**TEKS SUMBER:**
----
2.      Al-mujahadah  : pemahaman tasawuf pada pengalaman yang didasarkan pada kesungguhan yaitu, yang lebih menonjolkan akhlak dan amal dalam pendekatan diri kepada Allah swt.
3.      Al-madzaqat   :  pengalaman batin dan perasaan keberagaman, terutama dalam mendekati dzat yang mutlak.

Kesimpulan pengertian diatas, bahwa Tasawuf adalah sebagian Ilmu ajaran islam yang membahas cara-cara seseorang mendekatkan diri kepada Allah, seperti berakhlak yang tinggi ( mulia ).,tekun dalam beribadah tanpa keluh kesah.,memutuskan hubungan selain Allah karena kita merasai tidak memiliki suatu apapun didunia ini dan kita tidak dimiliki oleh siapapun di kalangan makhluk.,menolak hiasan-hiasan duniawi seperti kelezatan dari harta benda yang biasa memperdaya manusia, dan menyendiri menuju jalan Allah dalam Kholwat ( mengasingkan diri dari keramaian dunia ) untuk beribadah.
----
**ISI DATA:**
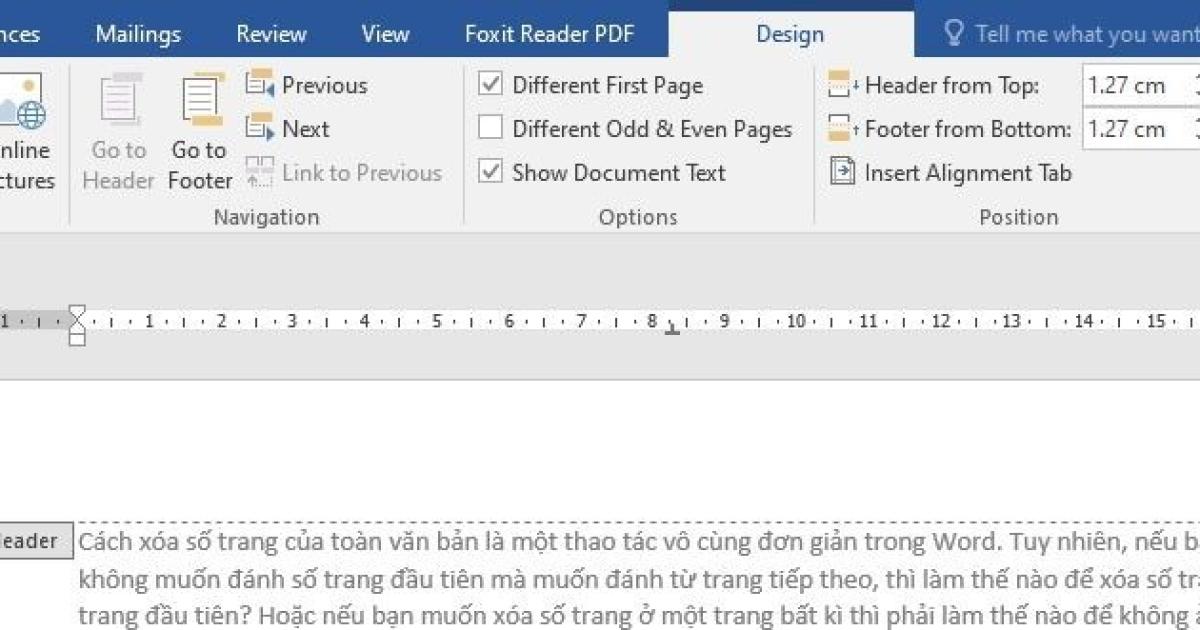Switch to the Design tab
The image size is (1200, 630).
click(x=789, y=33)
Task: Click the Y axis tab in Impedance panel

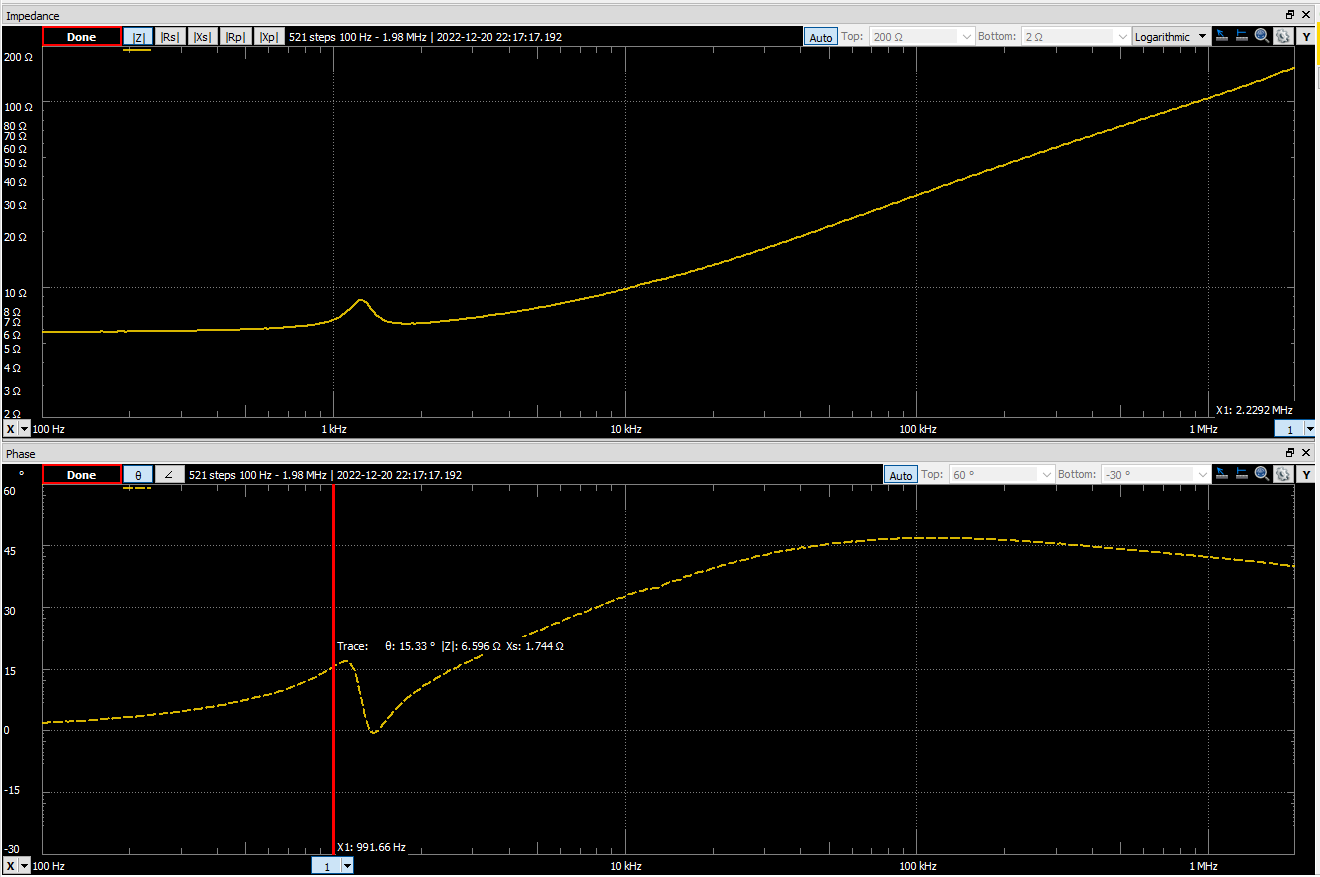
----
**SOAL LATIHAN:**
• A. Menurut teks tentang tasawuf, apa arti Al-madzaqat?
• B. Teruskan teks tentang tasawuf mulai setelah kalimat terakhirnya.

**JAWABAN LATIHAN:**
• A. Al-madzaqat adalah pengalaman batin dan perasaan keberagaman, terutama dalam mendekati dzat yang mutlak.

• B.
Secara sederhana, bahwa Tasawuf adalah suatu sistem latihan dengan kesungguhan (riyadlah-mujahadah) untuk membersihkan, mempertinggi, dan memperdalam kerohanian dalam rangka mendekatkan (taqarrub) kepada Allah, sehingga dengan itu maka segala konsentrasi seseorang hanya tertuju kepada-Nya.
Secara sempitnya, tasawuf adalah  kesadaran murni yang mengarakan jiwa secara benar kepada amal dan aktivitas yang sungguh-sungguh dan menjauhkan diri dari keduniaan dalam mendekatkan diri kepada Allah swt untuk mendapatkan perasaan dalam berhubungan dengannya. 


B.     Dasar-Dasar Tasawwuf
Para pengkaji tentang tasawuf sepakat bahwasanya tasawuf berazaskan
kezuhudan sebagaimana yang diperaktekkan oleh Nabi Saw, dan sebahagian
besar dari kalangan sahabat dan tabi’in.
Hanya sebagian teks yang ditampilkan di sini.